Shoo, not really!  Everyone's life is so varied and different, the best I could say is to keep writing when you can - and keep reading when you can, because a good dose of someone else's work often helps keep your own creativity flowing.

“To think,” she remarked in her old familiar, steady voice, “I was concerned that there might be wolf-hunts in these parts.” 

4 ripostes:

  1. Splendid, of course. That goes without saying. :) Your second excerpt is spot-on ("But you will loathe them all the more because they break" . . . "Yes . . . I will loathe them because of that.”), and I love your individual quotes so much. How do you manage to squeeze so much brilliance into just a few words? Very like C.S. Lewis, I must say.

    I had to laugh out loud when I came to the part about showers being inspiring, because I do the same exact thing all the time. And I always thought I was the only one. It may sound odd, but it's amazing how many scenes can pop into your head while shampooing and conditioning. Perhaps it's because there are no other distractions?

    — Elizabeth Rose

  2. This was lovely, Jenny - your writing is brilliant! It sounds so descriptive, so real. But like Elizabeth Rose said in her comment, I also laughed out loud when I read that your showers provide you with inspiration. It's the same for me as well - except for it's mostly baths in my case. I agree, Elizabeth Rose: "it's amazing how many scenes can pop into your head while shampooing and conditioning." For while, I also thought I was the only one! LOL! Non-writers must think we're an odd set: receiving writing inspiration while shampooing our tresses!

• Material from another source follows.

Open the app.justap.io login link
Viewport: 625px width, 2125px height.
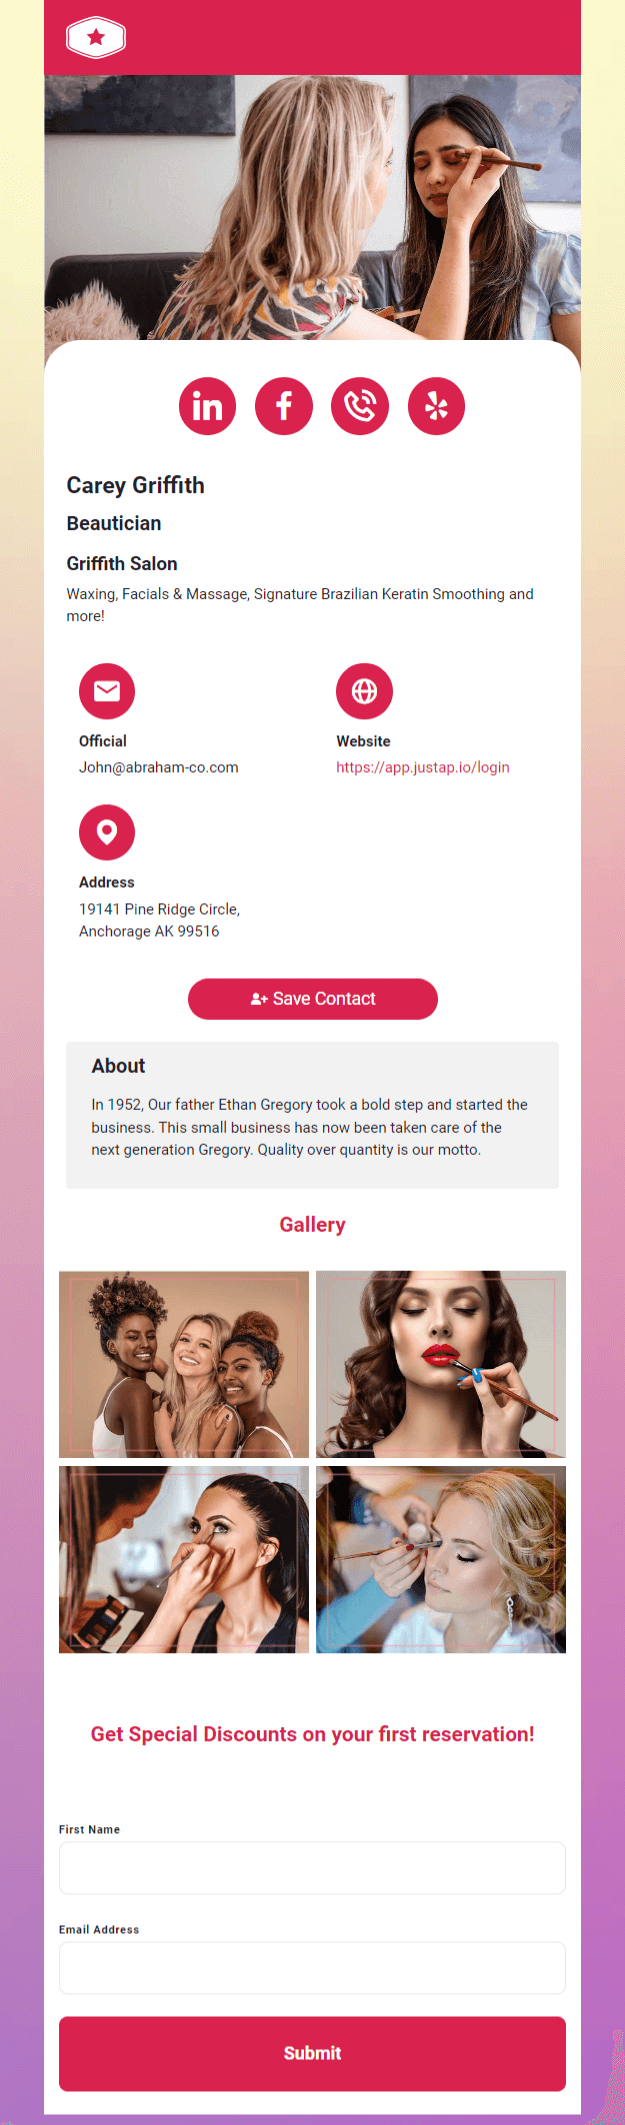(x=423, y=767)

    From one writer to another,


  3. Oh my goodness, so I'm not the only one who gets inspiration while I shower?? I guess it's because the world is blocked out, and you are alone with your thoughts. And water is inspiring? I don't know...:)

    I'm really liking what I know of Rupert de la Mer. He just sounds...intriguing. :)

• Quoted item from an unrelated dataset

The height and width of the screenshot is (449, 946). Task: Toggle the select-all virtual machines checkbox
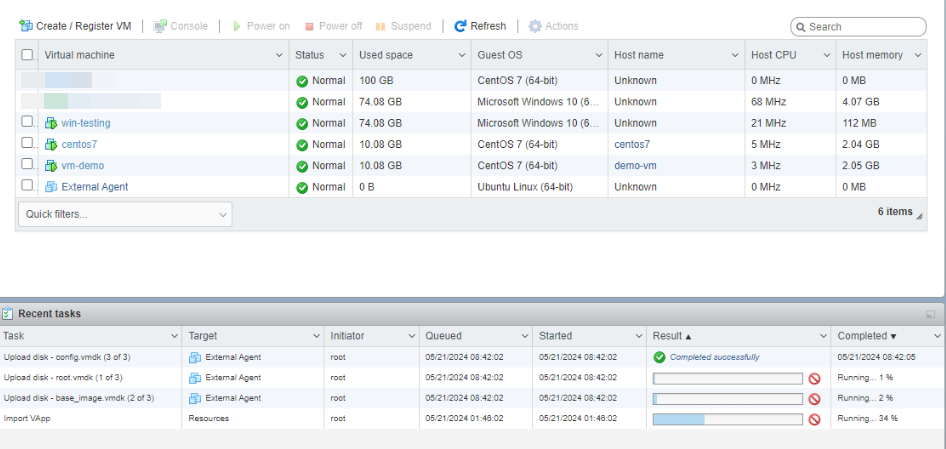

  4. Jenny, I find it horrible to come at a tail end of a blog conversation, because really all that I would have liked to say, has usually been said already, and a lot more aptly at times!

    Me too! I often get inspiration while shampooing my tresses. I used to even more, when my hair was waist-length... now that gave me enough "private" time to really come up with inspiration. To be totally frank, my time in the shower is usually the best time to think of really serious, and deep things... things no one will catch me thinking anywhere else!

    Enough of that... Rupert de la Mer is the kind of antagonists I like, the kind that really sound REAL.

    I feasted on your astounding snippets with as much relish as always, and I cannot agree with Elizabeth Rose more when she said "How do you manage to squeeze so much brilliance into just a few words? Very like C.S. Lewis, I must say."

    Well, without anymore "ado", I just really loved this post!